Thoughts on Systems

Emil Sit

Mar 1, 2009 - 3 minute read - Research Technology chord dht implementation

On implementing Chord

The Chord protocol dynamically constructs robust and scalable overlay networks that map a given key to an active node. The MIT PDOS Chord implementation has served as a reference implementation of Chord, and over the years has accumulated many tweaks and improvements. While the theoretical highlights have largely been documented in our publications, the implementation details may have been omitted. Given the relative multitude of re-implementations I know of, it seemed worthwhile to try and identify some of these lessons instead of leaving them to bit-rot inside our implementation. A basic understanding of Chord is assumed. It is also important to realize that MIT Chord was largely run over the wide-area, not in a data-center.

MIT Chord is implemented in C++ using libasync. We did not like Java because (at least a few years ago) PlanetLab did not make it easy to push a JRE to all your nodes and would also kill processes with large memory footprints (which seemed to often be Java VMs). So, using C++ made deployment to PlanetLab easier and the code more efficient. Today, I might use the STL and select bits from Boost, which would make the implementation accessible to a broader audience. I’d probably also use threads.

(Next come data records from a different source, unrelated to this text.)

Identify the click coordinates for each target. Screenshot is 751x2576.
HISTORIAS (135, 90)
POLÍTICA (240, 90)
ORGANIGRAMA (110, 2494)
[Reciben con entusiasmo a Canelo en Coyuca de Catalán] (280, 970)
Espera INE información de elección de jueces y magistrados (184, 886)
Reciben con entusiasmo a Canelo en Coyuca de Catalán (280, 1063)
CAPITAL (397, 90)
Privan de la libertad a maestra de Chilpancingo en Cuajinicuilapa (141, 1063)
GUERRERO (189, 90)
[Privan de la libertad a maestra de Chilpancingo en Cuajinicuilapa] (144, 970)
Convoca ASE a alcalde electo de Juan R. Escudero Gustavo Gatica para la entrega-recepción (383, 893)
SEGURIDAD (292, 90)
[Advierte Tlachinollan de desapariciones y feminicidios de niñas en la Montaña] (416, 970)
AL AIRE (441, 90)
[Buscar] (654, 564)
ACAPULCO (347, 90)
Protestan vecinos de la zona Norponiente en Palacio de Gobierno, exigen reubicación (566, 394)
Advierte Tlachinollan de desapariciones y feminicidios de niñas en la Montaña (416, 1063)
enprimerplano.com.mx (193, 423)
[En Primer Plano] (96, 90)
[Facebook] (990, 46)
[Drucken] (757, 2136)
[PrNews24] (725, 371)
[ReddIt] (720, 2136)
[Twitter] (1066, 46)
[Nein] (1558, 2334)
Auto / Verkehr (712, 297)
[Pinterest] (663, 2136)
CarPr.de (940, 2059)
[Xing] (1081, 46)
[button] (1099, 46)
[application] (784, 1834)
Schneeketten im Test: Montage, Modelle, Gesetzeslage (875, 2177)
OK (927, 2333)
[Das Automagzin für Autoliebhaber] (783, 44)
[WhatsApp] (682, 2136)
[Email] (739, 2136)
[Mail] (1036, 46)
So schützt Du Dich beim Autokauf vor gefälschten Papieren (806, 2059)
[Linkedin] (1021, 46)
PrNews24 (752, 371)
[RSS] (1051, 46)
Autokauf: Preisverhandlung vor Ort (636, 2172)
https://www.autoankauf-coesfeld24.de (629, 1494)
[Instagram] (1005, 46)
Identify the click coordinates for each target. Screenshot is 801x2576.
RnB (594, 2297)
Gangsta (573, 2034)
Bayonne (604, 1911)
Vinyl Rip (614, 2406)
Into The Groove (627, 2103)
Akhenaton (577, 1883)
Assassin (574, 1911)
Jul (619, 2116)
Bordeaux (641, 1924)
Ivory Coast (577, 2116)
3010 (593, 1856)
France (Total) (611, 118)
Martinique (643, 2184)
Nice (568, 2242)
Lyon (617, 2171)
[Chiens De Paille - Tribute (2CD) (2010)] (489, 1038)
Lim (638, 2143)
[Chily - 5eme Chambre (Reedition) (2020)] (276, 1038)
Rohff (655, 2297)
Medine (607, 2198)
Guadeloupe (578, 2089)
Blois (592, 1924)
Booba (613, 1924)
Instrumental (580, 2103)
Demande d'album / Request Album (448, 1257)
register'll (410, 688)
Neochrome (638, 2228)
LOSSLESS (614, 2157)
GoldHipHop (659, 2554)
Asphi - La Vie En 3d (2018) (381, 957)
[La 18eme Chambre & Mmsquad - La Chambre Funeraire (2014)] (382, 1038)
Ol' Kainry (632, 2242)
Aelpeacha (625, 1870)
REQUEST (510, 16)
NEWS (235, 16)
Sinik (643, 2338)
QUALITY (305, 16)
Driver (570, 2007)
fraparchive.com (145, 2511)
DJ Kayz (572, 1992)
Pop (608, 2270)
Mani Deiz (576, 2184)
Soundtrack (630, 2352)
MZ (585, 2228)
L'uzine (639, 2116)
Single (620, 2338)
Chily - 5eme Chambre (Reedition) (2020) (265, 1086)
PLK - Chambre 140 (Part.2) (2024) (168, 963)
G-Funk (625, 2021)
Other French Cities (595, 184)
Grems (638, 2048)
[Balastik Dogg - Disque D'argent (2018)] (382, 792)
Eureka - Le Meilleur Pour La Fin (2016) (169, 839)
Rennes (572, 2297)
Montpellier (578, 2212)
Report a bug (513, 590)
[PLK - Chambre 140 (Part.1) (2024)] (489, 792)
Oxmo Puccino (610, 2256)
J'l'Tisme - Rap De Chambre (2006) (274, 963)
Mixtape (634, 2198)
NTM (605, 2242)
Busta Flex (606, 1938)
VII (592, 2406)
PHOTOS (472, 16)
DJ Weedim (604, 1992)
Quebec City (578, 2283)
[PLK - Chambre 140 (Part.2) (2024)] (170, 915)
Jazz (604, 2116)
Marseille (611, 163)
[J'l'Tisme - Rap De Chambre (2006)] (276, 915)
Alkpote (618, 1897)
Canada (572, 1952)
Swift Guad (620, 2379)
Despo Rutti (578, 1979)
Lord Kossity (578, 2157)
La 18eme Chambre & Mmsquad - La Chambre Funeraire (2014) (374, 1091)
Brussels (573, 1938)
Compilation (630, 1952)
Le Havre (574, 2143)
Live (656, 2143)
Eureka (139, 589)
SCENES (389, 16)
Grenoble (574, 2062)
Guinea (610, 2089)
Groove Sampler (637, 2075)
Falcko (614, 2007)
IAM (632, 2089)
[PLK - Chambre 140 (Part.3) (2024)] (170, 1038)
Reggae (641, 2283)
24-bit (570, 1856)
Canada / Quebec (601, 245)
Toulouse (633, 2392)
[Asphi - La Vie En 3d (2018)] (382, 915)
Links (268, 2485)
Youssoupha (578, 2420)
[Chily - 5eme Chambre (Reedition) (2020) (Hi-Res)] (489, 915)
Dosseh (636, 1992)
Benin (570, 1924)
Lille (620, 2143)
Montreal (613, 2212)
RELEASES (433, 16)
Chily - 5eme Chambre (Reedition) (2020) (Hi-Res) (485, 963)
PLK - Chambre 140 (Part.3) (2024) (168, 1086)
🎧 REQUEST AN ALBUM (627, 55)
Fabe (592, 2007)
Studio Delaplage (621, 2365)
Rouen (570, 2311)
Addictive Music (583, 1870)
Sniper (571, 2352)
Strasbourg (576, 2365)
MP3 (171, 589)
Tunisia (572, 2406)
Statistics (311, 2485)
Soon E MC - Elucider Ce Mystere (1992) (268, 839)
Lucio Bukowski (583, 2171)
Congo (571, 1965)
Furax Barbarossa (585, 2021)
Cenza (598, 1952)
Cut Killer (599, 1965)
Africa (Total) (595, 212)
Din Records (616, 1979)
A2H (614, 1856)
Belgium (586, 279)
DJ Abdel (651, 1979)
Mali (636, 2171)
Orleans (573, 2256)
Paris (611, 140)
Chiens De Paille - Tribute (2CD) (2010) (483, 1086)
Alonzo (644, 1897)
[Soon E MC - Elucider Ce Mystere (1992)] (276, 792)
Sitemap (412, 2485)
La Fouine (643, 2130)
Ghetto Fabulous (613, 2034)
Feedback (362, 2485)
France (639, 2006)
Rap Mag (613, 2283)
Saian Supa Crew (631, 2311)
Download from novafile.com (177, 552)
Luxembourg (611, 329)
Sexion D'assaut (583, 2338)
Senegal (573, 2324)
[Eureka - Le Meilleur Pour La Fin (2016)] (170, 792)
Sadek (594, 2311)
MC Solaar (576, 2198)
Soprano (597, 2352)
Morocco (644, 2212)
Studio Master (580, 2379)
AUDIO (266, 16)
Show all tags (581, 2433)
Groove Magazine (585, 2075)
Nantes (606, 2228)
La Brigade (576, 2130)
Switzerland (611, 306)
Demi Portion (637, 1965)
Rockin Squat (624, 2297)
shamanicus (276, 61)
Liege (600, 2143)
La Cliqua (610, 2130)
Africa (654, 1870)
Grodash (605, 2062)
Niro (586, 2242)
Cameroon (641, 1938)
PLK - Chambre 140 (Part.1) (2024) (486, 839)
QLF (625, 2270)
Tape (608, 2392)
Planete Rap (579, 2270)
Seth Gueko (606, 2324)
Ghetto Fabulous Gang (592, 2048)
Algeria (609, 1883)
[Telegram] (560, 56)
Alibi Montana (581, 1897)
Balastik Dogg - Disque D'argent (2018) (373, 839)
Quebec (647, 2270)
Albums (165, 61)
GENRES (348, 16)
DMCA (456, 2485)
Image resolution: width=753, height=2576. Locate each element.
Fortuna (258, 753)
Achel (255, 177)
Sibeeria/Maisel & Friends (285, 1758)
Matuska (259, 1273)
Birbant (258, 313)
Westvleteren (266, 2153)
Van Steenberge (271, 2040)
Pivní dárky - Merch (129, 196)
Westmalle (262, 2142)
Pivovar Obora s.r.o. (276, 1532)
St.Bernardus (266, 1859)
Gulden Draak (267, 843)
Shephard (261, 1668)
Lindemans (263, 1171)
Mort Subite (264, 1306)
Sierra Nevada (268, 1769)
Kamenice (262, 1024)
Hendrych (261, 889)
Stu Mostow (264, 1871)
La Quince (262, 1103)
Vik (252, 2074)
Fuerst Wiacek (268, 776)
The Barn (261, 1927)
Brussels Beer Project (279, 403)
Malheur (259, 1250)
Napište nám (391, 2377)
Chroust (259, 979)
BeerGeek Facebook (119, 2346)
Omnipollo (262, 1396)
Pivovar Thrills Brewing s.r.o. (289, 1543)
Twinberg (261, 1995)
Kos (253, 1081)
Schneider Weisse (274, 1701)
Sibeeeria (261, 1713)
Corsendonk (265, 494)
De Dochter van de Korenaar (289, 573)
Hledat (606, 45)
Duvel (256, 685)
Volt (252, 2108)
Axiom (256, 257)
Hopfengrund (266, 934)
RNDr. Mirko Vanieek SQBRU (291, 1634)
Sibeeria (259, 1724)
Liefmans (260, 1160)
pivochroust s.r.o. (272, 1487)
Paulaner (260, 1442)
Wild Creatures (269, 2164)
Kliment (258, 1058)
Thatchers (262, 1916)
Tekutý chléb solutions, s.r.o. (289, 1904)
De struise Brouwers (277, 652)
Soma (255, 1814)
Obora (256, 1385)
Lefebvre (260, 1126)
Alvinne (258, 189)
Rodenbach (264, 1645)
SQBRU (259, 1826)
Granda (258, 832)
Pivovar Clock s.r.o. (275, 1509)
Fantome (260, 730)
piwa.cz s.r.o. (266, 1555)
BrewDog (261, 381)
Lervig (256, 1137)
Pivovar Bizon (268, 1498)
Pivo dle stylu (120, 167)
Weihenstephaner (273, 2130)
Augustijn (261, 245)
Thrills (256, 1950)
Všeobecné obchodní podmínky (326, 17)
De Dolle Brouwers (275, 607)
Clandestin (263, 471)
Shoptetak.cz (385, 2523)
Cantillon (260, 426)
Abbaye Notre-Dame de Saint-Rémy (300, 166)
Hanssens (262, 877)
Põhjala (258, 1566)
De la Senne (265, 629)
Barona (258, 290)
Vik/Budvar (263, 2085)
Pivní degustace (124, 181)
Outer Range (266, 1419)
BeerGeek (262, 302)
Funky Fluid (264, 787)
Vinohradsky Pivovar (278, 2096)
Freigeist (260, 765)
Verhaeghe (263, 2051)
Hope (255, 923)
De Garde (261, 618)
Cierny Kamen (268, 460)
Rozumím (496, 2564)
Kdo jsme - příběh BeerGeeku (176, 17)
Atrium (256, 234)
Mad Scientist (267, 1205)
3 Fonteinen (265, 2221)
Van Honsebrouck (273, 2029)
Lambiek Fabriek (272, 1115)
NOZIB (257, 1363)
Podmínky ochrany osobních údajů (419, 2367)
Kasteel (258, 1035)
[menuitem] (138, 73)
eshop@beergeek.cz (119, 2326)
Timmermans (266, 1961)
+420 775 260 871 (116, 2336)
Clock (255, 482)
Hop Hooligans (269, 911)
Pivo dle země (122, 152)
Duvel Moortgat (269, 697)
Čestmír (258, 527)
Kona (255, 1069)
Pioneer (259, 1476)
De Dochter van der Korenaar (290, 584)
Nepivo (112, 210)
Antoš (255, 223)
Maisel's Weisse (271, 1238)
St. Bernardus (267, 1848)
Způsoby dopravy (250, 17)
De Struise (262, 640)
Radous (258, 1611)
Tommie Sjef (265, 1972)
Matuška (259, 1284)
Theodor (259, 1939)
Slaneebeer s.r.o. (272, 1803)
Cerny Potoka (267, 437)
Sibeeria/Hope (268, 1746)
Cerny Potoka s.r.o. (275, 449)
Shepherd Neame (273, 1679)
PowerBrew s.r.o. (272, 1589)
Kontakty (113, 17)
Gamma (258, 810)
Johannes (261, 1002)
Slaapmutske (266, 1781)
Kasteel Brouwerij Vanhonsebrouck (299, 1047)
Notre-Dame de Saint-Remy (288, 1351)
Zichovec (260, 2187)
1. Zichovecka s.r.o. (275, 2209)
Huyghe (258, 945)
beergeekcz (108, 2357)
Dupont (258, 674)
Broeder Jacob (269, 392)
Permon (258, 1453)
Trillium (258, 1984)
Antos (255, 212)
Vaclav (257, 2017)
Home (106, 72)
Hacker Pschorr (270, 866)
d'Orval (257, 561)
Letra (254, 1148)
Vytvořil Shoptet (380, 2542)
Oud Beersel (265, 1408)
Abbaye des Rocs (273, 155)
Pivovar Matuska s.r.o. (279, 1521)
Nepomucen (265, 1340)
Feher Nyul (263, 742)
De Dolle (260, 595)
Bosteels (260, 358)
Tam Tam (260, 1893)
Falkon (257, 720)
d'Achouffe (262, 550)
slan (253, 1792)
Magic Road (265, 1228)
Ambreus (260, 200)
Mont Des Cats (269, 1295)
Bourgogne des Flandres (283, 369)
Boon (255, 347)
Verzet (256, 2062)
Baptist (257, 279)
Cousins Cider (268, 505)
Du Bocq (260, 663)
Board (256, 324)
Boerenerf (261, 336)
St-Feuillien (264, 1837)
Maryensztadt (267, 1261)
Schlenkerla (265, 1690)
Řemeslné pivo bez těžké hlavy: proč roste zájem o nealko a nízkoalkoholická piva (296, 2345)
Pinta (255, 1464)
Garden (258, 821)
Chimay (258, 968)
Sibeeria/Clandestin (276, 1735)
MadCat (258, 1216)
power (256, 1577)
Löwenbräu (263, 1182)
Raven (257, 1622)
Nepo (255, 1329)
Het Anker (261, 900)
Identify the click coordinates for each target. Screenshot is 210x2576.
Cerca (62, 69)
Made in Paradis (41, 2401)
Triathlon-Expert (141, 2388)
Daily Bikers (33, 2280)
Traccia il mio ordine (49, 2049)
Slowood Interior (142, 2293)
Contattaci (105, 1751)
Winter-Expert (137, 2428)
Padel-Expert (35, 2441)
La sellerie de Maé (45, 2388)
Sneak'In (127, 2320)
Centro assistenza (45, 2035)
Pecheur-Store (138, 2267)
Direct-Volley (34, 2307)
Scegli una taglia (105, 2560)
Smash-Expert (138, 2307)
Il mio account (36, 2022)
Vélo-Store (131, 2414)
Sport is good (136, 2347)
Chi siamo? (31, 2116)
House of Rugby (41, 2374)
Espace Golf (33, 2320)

Because of its libasync roots, MIT Chord uses XDR and SunRPC for its inter-node communcation. It would be better today to use something like Protocol Buffers or Thrift; the front-end should definitely support XML-RPC for maximum ease-of-application development. Other than NFS, basically no one uses SunRPC.

Chord uses its own transport called the Striped Transport Protocol (STP). Read the section, think about the problem, decide if STP is right for you. For actual data transfers, depending on your object size, it may be simpler to go with TCP. UDP without flow-control may be just fine for the routing RPCs, though managing retransmission timers and mapping it to node liveness will be lots of fun. Also read about Accordion’s approach to this issue.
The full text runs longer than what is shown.